Write out the lines of the records exactly as they appear, beginning with the line containing "Select the Tasan column header" and continuing through the line containing "(x=257, y=296)". Reproduce only those lines.

Target pointing data
━━━━━━━━━━━━━━━━━━━━━━━━━━━━━━
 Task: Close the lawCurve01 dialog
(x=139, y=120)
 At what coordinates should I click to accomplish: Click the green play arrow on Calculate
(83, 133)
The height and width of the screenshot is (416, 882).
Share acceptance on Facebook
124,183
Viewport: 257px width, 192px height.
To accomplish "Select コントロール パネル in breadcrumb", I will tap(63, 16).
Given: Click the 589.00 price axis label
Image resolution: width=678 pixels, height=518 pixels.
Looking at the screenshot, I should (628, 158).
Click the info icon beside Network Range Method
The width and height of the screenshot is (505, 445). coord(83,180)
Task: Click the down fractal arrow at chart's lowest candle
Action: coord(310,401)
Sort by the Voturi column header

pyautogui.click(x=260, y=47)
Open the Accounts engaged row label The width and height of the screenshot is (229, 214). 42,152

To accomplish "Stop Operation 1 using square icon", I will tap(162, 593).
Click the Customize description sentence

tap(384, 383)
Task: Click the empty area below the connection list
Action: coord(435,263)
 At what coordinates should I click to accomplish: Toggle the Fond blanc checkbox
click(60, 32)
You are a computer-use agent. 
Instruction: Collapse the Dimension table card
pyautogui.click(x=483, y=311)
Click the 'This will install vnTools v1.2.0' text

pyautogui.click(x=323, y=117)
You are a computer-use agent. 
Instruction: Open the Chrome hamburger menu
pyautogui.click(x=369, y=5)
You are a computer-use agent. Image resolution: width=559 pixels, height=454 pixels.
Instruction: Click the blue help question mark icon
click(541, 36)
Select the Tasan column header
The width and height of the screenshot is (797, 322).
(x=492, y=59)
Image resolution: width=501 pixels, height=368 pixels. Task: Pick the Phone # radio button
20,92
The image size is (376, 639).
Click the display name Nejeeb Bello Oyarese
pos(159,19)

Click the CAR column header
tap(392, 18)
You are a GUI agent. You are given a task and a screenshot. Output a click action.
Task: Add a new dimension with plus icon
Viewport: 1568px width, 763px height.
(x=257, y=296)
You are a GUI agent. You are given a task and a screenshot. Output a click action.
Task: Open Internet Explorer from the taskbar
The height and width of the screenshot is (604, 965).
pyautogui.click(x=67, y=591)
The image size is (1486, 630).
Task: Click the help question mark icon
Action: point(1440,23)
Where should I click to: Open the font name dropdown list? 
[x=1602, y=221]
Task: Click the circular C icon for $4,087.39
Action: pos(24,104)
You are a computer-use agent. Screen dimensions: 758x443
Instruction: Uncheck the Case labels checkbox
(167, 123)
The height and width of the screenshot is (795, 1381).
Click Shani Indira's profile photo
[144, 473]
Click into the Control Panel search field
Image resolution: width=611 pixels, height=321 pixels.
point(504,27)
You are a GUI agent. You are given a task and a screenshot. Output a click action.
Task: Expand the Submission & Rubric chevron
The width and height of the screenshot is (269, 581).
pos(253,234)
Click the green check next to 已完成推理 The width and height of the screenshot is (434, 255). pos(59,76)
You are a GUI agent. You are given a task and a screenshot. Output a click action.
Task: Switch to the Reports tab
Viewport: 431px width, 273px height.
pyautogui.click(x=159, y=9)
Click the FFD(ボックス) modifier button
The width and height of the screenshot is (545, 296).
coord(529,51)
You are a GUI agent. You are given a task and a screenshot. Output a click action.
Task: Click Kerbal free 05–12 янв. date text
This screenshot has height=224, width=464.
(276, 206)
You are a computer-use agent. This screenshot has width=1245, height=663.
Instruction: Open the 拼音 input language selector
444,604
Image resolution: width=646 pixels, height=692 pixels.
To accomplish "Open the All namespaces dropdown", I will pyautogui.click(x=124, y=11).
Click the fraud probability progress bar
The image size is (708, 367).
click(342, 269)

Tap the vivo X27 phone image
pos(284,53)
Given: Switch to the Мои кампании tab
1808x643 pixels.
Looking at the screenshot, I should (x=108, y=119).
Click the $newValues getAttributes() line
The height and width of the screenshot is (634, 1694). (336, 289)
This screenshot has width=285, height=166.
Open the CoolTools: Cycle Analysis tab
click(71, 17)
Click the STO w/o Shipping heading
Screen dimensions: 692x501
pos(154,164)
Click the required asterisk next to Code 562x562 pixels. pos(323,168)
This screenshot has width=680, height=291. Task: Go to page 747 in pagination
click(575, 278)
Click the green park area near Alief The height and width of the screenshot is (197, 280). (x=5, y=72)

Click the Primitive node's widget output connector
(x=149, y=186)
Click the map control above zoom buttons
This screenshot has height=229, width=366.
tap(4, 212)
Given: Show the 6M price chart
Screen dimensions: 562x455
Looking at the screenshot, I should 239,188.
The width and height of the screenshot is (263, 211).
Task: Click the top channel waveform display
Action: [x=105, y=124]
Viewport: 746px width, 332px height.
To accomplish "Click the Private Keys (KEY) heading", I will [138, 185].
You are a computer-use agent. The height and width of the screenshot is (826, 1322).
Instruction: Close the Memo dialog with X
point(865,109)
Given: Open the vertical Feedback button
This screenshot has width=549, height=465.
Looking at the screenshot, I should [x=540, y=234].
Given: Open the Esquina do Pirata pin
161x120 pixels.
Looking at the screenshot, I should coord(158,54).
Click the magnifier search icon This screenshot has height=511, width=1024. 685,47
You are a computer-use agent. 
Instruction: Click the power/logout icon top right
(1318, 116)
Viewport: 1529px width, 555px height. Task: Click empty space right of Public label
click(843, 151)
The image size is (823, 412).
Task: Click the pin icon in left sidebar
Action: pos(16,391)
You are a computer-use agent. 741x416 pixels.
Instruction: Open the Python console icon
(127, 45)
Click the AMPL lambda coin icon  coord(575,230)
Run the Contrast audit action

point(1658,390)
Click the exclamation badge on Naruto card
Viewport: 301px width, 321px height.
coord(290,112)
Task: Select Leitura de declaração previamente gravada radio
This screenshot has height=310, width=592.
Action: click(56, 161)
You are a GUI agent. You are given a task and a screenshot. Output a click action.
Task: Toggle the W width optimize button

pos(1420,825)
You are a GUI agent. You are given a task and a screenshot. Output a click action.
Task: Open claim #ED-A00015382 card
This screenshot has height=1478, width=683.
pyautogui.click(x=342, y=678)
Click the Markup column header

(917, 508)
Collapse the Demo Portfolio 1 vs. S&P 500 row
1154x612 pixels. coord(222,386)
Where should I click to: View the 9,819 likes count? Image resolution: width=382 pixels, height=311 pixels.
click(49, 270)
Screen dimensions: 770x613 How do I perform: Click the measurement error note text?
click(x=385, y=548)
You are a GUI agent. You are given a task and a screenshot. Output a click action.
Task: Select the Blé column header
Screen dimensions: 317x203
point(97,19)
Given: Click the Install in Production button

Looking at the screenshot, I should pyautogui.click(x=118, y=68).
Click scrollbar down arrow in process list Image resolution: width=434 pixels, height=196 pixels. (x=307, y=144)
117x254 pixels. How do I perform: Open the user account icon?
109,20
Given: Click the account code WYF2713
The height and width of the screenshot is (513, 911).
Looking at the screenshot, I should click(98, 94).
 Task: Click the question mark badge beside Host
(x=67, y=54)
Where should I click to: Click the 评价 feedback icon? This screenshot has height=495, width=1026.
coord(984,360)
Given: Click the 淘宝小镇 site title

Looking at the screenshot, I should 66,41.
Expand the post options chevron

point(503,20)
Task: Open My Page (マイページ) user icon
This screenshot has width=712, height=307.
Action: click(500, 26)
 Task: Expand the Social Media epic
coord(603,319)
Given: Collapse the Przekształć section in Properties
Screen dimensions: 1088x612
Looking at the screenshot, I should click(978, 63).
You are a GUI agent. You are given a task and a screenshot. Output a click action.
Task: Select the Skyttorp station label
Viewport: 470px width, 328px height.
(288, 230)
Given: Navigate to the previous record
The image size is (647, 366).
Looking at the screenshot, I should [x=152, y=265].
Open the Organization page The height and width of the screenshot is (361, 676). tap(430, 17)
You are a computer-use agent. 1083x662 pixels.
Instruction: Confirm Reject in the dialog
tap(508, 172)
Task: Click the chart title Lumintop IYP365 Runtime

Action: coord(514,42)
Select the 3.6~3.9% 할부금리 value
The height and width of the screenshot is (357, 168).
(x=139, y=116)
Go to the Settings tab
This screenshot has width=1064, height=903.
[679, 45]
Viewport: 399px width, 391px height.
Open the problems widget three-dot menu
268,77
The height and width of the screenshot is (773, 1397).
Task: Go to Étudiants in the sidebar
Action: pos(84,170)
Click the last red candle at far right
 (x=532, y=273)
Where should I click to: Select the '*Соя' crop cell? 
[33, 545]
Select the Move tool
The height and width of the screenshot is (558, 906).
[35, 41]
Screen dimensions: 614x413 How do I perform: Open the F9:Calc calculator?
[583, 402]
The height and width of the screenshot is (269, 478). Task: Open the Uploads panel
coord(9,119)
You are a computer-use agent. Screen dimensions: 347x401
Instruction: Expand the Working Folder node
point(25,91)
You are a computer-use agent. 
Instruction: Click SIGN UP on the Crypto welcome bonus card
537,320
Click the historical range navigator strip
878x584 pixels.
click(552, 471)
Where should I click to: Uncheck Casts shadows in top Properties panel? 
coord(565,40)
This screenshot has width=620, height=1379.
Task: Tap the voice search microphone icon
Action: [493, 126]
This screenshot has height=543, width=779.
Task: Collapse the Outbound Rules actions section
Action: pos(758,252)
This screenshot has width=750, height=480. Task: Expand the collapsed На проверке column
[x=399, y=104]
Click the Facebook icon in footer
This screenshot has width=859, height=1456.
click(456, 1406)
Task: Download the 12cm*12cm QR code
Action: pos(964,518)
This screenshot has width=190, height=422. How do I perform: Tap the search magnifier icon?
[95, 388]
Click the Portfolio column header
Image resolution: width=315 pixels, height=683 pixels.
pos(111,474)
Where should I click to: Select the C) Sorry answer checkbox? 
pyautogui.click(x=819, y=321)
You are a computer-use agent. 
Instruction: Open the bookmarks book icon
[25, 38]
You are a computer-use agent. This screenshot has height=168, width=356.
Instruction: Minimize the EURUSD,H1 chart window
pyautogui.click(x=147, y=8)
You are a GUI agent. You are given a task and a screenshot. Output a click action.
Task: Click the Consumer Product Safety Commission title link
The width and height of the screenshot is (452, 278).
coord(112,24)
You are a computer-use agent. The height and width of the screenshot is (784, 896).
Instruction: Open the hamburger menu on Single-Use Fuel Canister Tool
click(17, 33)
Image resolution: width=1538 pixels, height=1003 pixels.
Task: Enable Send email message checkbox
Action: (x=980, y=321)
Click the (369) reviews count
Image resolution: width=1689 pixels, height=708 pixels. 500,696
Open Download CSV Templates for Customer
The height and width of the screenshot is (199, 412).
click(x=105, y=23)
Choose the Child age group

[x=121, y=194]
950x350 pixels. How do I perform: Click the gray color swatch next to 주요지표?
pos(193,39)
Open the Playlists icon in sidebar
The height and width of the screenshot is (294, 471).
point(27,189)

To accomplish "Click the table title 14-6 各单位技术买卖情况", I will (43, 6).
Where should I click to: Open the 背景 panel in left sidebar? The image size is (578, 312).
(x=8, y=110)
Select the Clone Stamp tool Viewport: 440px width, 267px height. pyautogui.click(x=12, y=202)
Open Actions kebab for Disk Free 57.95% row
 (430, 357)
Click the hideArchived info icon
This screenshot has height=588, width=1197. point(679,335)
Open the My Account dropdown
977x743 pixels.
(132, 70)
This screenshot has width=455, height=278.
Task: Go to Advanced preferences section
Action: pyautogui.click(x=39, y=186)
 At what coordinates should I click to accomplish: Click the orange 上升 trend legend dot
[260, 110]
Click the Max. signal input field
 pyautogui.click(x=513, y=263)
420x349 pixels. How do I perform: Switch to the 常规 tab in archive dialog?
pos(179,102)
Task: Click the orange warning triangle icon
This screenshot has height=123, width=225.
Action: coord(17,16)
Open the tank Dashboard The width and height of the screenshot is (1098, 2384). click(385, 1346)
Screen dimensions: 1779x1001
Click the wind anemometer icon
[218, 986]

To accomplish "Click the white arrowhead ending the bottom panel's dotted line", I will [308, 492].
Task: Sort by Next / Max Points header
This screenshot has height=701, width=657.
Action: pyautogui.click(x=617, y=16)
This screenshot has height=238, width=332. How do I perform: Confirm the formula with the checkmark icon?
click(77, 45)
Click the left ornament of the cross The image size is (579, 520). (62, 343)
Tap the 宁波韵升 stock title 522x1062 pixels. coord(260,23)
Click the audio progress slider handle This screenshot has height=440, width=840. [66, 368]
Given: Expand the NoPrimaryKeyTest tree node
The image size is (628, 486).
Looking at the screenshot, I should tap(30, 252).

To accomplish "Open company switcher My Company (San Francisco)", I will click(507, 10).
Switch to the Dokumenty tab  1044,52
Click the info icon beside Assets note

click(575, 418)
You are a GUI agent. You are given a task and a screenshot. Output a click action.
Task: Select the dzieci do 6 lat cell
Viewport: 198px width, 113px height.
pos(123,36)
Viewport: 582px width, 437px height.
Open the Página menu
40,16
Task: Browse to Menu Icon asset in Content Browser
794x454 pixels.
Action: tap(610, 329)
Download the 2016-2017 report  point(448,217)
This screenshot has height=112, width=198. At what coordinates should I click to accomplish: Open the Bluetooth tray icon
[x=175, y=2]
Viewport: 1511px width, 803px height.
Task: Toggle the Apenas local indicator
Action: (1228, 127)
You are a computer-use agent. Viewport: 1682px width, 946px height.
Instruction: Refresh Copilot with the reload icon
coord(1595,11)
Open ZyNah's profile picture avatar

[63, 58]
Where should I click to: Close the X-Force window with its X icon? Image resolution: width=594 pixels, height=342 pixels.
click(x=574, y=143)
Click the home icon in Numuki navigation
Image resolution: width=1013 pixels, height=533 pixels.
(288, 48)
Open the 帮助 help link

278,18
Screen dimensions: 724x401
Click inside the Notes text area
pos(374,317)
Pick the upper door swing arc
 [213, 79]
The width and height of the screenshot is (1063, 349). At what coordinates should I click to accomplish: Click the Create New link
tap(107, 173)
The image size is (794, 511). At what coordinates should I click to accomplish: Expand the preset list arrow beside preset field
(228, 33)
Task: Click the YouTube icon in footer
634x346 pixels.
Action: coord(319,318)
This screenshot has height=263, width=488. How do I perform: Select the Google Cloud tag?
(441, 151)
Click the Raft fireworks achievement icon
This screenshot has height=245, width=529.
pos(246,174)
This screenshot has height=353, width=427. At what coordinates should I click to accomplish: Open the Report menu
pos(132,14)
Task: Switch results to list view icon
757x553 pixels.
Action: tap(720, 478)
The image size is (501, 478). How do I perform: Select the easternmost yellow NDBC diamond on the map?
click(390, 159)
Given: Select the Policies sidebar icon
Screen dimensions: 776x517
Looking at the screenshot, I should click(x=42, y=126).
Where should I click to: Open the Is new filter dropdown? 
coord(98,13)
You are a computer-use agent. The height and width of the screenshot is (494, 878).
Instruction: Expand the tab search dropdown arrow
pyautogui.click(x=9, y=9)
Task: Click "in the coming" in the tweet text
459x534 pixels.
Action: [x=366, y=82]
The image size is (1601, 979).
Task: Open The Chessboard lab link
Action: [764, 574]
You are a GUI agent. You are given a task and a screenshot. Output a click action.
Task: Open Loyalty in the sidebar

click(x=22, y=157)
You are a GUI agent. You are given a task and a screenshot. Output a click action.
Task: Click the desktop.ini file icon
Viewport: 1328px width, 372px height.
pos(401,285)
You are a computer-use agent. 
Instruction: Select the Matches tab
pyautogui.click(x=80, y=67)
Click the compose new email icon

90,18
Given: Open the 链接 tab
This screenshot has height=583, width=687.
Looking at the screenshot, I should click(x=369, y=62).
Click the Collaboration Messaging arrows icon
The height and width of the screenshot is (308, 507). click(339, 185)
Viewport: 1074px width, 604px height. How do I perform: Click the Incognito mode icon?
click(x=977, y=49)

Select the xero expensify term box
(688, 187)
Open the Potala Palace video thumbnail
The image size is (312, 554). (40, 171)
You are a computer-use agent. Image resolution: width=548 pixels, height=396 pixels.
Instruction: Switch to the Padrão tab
━━━━━━━━━━━━━━━━━━━━━━━━━━━━━━
Full output:
Select the Tasan column header
The width and height of the screenshot is (797, 322).
(x=492, y=59)
Image resolution: width=501 pixels, height=368 pixels. Task: Pick the Phone # radio button
20,92
The image size is (376, 639).
Click the display name Nejeeb Bello Oyarese
pos(159,19)

Click the CAR column header
tap(392, 18)
You are a GUI agent. You are given a task and a screenshot. Output a click action.
Task: Add a new dimension with plus icon
Viewport: 1568px width, 763px height.
(x=257, y=296)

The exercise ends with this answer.